- Delivering Digital Infrastructure: Advancing the Internet Economy, a World Economic Forum report, examines the technological, commercial and policy challenges associated with digital infrastructure
- Recommendations address spectrum availability, IP interconnection disputes, and policies and regulations
- For more information on the report and the Forum’s Delivering Digital Infrastructure initiative, click here
New York, USA, 29 April 2014 – The World Economic Forum released today a new report that examines the long-term growth of the digital economy and the viability of the infrastructure that supports it.
The report, Delivering Digital Infrastructure: Advancing the Internet Economy, produced in collaboration with The Boston Consulting Group, focuses on current threats to digital infrastructure – including fixed and mobile internet infrastructure, telecommunications equipment and devices, and cloud infrastructure – in the United States, Europe and emerging markets.
“Infrastructure does not get built without foresight, planning, investment and innovation,” said Alan Marcus, Senior Director, Head of Information Technology and Telecommunications Industries, World Economic Forum. “As more people and businesses come online, and more companies invent more ways to serve their needs, the volume of digital traffic will continue to grow exponentially. Can the infrastructure that we all now count on to carry all this traffic keep up? Who is responsible for making sure that it does?”
The report provides recommendations to grow investment in digital infrastructure in several geographies. US policy-makers should encourage the innovations taking place in local markets to heighten competition and investment, and to help the US remain a world leader in the digital market. Europe’s “digital health”, on the other hand is in particularly need of attention. According to the report, without a single digital market and greater infrastructure investment, it is difficult to see the EU capitalizing fully on the benefits of the internet economy.
Two critical technical issues are examined in the report: spectrum availability for mobile communications and disputes over IP interconnection agreements which route traffic among the networks that make up the internet. These agreements have come under increasing pressure as the volume of data traffic, especially video, grows significantly.
The report urges governments to make more spectrum available for mobile uses and that all players take steps to improve spectral efficiency. It also identifies areas of common ground among those on differing sides of the IP interconnection debate and suggests a path towards resolving these disputes. In addition, the report assesses how policy and regulation can better keep up with the rapid digital advancement across multiple economic sectors.
“A key underlying premise of our work is that communication service providers and content providers face a mutually dependent future,” said Sunil Bharti Mittal, Founder and Chairman, Bharti Enterprises, India. “Digital services depend on infrastructure for delivery and infrastructure depends on digital services to drive demand for connectivity.”
The report also discusses the need for national economies to develop efficient digital services sectors and the role governments can play in helping to create environments that nurture such development.
“Governments especially need to recognize the economic and social benefits of digital connectivity and services,” said Jon Fredrik Baksaas, President and Chief Executive Officer, Telenor Group. “They can help to create environments in which dynamic digital economies can flourish by taking a long-term view and adopting a forward-looking approach to policy and regulation, ensuring incentives for investments.”
Delivering Digital Infrastructure is the result of a World Economic Forum cross-industry initiative.

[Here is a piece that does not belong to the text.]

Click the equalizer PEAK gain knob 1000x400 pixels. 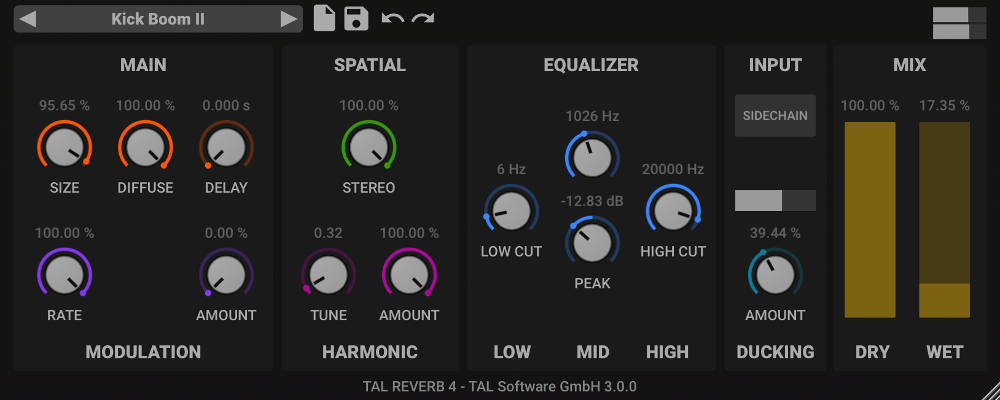coord(592,242)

It provides a venue for industry-shaping discussions on strategy, innovation, market structure, regulation and business models. To this end, the Forum has organized multistakeholder regional meetings and workshops, and conducted individual interviews. Through those discussions, and with the help of a steering committee and a working group drawn from leading companies of the industry – including AT&T, Baidu, Bharti Airtel, Huawei, Liberty Global, Microsoft, Qualcomm, Salesforce.com, and Telefonica – key challenges were analysed and recommendations proposed.
The report is part of the World Economic Forum’s series on the Hyperconnected World, a platform that helps to understand and manage the social, economic and political consequences of digital technology. Other reports by the World Economic Forum in this series include: Global Information Technology Report 2014 and Rethinking Personal Data: A New Lens for Strengthening Trust.